Cricket on the playing fields of Brighton

Cricket on the playing fields of Brighton

[Cricket at the Brighton High School baseball diamond. Batter dodging a thrown pitch. Photos by David Kramer except where indicated 4/18/21]

I’ve seen many games played on the playing fields behind Brighton High School: football, baseball, softball, field hockey, lacrosse, soccer, tennis, golf, volleyball, badminton, kickball, ultimate frisbee, croquet (once) and disc golf.

On Sunday, I added to my list one of the world’s oldest sports: cricket. On weekends and on some work evenings, cricketers set up a makeshift cricket field on the diamond behind Brighton High School, laying down the wickets, placing bats and batting gloves by the fence and marking the boundaries with orange cones.
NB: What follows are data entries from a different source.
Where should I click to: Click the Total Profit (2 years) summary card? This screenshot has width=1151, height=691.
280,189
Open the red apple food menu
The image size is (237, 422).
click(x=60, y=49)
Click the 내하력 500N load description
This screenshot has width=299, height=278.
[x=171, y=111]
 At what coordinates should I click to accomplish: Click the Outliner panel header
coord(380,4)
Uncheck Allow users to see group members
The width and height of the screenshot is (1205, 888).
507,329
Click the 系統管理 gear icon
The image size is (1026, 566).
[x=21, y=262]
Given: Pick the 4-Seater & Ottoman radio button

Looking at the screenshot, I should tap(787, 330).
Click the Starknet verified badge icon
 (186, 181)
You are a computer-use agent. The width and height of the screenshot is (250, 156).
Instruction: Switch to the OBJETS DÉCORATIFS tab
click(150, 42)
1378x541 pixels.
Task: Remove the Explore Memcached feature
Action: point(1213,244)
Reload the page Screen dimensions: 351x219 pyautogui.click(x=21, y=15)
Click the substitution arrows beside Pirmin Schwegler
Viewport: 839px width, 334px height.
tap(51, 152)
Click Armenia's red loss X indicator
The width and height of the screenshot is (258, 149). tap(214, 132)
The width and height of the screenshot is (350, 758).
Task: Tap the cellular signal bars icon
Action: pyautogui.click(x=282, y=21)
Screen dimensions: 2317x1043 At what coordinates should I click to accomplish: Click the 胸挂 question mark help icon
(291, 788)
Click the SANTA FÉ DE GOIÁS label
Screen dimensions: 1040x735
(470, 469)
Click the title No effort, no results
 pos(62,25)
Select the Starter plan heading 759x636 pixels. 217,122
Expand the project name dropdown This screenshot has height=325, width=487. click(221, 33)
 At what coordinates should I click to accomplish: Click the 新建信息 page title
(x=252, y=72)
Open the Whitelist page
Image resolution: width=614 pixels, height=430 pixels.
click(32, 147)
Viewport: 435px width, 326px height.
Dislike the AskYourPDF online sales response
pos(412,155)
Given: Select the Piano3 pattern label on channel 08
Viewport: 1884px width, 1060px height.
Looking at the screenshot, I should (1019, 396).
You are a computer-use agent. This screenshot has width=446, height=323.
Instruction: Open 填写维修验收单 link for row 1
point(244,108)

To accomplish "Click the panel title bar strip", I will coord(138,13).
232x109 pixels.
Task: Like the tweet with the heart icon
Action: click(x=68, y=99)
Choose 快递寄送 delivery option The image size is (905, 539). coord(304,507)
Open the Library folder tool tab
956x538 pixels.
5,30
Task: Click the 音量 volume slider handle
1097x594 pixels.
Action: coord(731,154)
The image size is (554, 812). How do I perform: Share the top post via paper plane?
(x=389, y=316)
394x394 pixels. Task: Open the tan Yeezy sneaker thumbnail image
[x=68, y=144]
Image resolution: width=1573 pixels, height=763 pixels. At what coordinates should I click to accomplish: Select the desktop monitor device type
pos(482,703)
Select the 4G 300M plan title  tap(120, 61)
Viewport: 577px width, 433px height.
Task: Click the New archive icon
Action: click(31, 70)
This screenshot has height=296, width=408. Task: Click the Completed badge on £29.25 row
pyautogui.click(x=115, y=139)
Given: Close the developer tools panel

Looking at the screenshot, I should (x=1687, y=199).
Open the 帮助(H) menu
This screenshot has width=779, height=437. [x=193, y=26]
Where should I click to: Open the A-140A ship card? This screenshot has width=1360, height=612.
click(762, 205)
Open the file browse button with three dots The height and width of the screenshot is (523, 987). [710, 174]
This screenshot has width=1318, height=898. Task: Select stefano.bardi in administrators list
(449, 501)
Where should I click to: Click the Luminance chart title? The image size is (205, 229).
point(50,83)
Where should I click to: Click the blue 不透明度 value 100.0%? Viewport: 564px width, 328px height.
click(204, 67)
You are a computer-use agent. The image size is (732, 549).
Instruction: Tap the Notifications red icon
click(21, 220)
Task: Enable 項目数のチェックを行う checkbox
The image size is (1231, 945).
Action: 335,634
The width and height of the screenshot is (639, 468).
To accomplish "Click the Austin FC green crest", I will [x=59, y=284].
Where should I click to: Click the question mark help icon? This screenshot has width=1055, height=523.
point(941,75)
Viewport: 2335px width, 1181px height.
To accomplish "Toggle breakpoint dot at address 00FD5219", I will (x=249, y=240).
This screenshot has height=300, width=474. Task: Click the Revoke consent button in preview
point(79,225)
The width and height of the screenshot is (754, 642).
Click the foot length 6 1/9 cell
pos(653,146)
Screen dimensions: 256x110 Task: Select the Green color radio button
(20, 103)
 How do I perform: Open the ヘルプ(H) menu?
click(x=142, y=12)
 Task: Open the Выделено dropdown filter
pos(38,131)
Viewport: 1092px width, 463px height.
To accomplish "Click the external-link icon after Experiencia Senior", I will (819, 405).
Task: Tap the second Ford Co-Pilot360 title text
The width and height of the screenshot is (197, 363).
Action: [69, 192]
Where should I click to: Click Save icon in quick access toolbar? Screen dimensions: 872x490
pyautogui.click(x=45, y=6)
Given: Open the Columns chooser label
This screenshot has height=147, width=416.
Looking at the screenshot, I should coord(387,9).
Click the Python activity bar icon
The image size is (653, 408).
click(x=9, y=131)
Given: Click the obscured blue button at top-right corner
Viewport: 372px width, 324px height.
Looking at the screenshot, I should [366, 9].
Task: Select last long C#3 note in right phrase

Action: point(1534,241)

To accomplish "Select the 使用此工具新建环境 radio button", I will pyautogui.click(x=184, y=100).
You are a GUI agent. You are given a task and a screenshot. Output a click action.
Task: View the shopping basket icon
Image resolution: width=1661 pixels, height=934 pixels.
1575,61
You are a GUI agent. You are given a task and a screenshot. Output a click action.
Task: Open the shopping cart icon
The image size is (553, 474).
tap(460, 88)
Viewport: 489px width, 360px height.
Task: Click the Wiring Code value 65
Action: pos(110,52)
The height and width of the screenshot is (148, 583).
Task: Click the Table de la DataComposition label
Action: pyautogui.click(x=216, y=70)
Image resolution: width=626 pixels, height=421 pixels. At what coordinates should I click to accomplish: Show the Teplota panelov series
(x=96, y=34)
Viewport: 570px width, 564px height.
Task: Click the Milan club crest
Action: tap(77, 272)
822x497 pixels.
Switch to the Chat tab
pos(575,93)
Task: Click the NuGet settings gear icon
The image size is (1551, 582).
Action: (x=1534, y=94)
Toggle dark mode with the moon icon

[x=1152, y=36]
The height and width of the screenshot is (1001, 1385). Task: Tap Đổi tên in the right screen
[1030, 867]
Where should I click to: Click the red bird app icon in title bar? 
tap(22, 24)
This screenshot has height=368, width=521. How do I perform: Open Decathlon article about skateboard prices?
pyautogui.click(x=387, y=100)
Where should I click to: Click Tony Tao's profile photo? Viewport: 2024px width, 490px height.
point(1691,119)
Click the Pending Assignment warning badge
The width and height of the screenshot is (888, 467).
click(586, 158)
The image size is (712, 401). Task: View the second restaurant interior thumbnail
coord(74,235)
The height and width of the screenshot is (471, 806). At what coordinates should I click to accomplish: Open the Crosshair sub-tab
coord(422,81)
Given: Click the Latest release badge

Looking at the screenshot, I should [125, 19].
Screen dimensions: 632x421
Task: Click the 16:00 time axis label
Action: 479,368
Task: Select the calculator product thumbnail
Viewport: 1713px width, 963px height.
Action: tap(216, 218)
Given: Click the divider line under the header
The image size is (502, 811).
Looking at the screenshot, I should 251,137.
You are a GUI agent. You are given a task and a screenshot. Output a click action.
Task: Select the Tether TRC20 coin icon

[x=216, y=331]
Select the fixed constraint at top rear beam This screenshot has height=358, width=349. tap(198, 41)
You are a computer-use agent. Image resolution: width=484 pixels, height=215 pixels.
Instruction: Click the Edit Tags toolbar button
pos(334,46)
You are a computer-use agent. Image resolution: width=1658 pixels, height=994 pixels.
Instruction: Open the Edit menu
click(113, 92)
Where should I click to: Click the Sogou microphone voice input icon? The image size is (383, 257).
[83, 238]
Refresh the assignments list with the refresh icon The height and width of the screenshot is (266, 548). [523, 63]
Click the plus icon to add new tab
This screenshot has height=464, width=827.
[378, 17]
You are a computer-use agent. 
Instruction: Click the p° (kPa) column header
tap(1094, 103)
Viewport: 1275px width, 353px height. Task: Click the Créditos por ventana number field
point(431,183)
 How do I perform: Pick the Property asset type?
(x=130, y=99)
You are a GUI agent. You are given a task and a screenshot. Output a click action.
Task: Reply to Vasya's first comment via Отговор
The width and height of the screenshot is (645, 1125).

4/19/21 Sunil Cheriyan (left) Role: All Rounder; Batting: Right Handed Batsman; Bowling: Right Arm Medium from GramNY Cricket Club

As explained by Sunil Cheriyan, the players are originally from India, now living in Rochester in a variety of occupations. The men brought with them a love of cricket, the most popular sport in India where some see cricket as a religion. While Sunil would not go so far as to call cricket a religion, he says most of the men probably first played in early childhood and have never stopped.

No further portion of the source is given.